■ Required work ■
Somewhere below is a line with "[閉じる] (32, 32)" and, later, a line with "Sapulangit PR dan"; repeat those two lines and all the lines between them, exactly as they are.
┌─ Data extract
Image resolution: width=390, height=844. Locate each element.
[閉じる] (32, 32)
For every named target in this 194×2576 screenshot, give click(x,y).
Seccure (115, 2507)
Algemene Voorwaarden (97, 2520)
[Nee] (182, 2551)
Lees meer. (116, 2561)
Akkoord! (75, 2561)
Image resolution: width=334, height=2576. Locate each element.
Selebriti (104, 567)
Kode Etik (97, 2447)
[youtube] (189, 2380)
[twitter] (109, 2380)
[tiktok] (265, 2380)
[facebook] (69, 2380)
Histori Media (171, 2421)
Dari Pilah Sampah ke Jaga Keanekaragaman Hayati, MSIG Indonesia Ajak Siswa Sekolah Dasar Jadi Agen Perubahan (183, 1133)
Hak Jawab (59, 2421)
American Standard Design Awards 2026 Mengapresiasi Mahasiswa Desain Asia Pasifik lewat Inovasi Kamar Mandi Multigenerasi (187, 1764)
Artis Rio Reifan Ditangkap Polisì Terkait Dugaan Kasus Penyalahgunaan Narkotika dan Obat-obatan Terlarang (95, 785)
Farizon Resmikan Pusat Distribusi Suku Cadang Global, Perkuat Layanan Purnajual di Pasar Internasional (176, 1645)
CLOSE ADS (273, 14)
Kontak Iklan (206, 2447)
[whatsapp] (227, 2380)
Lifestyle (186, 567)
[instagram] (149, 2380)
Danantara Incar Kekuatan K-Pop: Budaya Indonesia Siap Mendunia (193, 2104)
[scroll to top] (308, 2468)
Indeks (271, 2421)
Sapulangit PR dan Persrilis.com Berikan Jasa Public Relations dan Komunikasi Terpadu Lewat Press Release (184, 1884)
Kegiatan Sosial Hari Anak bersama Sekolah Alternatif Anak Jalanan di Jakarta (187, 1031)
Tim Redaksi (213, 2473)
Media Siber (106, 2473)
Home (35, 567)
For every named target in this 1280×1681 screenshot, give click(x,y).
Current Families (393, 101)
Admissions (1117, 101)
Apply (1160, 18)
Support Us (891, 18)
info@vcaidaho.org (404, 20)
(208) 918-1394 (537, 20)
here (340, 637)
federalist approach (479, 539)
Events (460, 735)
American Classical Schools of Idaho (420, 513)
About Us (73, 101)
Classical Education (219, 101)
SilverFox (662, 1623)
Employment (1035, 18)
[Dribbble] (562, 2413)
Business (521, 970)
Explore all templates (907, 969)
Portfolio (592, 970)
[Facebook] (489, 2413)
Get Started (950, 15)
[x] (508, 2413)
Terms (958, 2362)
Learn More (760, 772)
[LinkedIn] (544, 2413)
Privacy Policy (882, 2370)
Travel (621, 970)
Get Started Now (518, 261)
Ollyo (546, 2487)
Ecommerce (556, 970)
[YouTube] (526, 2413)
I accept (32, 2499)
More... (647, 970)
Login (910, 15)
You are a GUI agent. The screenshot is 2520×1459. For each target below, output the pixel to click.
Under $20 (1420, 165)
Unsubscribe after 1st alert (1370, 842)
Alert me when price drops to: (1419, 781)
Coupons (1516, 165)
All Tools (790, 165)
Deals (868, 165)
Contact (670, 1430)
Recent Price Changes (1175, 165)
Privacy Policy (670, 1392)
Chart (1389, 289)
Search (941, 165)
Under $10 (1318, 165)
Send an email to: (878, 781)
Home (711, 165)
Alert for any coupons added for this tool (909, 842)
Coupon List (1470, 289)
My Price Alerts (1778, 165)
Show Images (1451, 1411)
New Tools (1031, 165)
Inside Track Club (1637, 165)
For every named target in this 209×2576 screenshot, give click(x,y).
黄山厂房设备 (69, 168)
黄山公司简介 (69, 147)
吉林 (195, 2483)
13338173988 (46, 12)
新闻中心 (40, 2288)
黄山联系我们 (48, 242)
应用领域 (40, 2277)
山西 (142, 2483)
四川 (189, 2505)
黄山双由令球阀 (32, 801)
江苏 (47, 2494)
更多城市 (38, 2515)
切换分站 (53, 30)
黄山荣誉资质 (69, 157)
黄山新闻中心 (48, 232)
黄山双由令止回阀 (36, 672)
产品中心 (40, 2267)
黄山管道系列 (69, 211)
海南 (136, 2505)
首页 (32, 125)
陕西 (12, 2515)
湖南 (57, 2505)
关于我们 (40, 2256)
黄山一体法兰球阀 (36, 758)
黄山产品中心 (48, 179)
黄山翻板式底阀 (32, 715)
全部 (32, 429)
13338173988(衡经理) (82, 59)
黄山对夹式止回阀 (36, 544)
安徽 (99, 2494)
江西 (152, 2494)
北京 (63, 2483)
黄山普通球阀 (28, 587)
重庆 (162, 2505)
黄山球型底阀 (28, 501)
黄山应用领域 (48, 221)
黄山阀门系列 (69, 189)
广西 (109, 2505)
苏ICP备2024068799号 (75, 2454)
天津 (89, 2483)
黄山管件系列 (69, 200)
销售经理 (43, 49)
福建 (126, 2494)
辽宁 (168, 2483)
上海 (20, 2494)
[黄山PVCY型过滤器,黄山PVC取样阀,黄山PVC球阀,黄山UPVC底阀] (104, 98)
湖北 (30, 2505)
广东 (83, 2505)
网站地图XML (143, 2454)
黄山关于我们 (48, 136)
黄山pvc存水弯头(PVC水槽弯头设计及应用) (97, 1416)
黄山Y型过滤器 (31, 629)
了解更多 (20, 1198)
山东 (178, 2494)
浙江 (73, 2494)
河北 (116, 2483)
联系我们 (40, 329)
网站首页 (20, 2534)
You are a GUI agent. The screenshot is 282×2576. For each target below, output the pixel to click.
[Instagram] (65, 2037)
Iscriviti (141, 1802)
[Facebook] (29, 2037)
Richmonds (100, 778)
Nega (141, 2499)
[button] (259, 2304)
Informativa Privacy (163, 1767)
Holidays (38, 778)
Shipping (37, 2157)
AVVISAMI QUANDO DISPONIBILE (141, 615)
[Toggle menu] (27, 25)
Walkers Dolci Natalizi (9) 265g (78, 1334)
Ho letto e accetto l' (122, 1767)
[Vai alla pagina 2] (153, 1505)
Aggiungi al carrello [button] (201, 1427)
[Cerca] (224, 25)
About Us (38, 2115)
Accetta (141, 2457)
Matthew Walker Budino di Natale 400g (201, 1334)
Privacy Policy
└─
■ Written answer ■
[閉じる] (32, 32)
For every named target in this 194×2576 screenshot, give click(x,y).
Seccure (115, 2507)
Algemene Voorwaarden (97, 2520)
[Nee] (182, 2551)
Lees meer. (116, 2561)
Akkoord! (75, 2561)
Image resolution: width=334, height=2576. Locate each element.
Selebriti (104, 567)
Kode Etik (97, 2447)
[youtube] (189, 2380)
[twitter] (109, 2380)
[tiktok] (265, 2380)
[facebook] (69, 2380)
Histori Media (171, 2421)
Dari Pilah Sampah ke Jaga Keanekaragaman Hayati, MSIG Indonesia Ajak Siswa Sekolah Dasar Jadi Agen Perubahan (183, 1133)
Hak Jawab (59, 2421)
American Standard Design Awards 2026 Mengapresiasi Mahasiswa Desain Asia Pasifik lewat Inovasi Kamar Mandi Multigenerasi (187, 1764)
Artis Rio Reifan Ditangkap Polisì Terkait Dugaan Kasus Penyalahgunaan Narkotika dan Obat-obatan Terlarang (95, 785)
Farizon Resmikan Pusat Distribusi Suku Cadang Global, Perkuat Layanan Purnajual di Pasar Internasional (176, 1645)
CLOSE ADS (273, 14)
Kontak Iklan (206, 2447)
[whatsapp] (227, 2380)
Lifestyle (186, 567)
[instagram] (149, 2380)
Danantara Incar Kekuatan K-Pop: Budaya Indonesia Siap Mendunia (193, 2104)
[scroll to top] (308, 2468)
Indeks (271, 2421)
Sapulangit PR dan Persrilis.com Berikan Jasa Public Relations dan Komunikasi Terpadu Lewat Press Release (184, 1884)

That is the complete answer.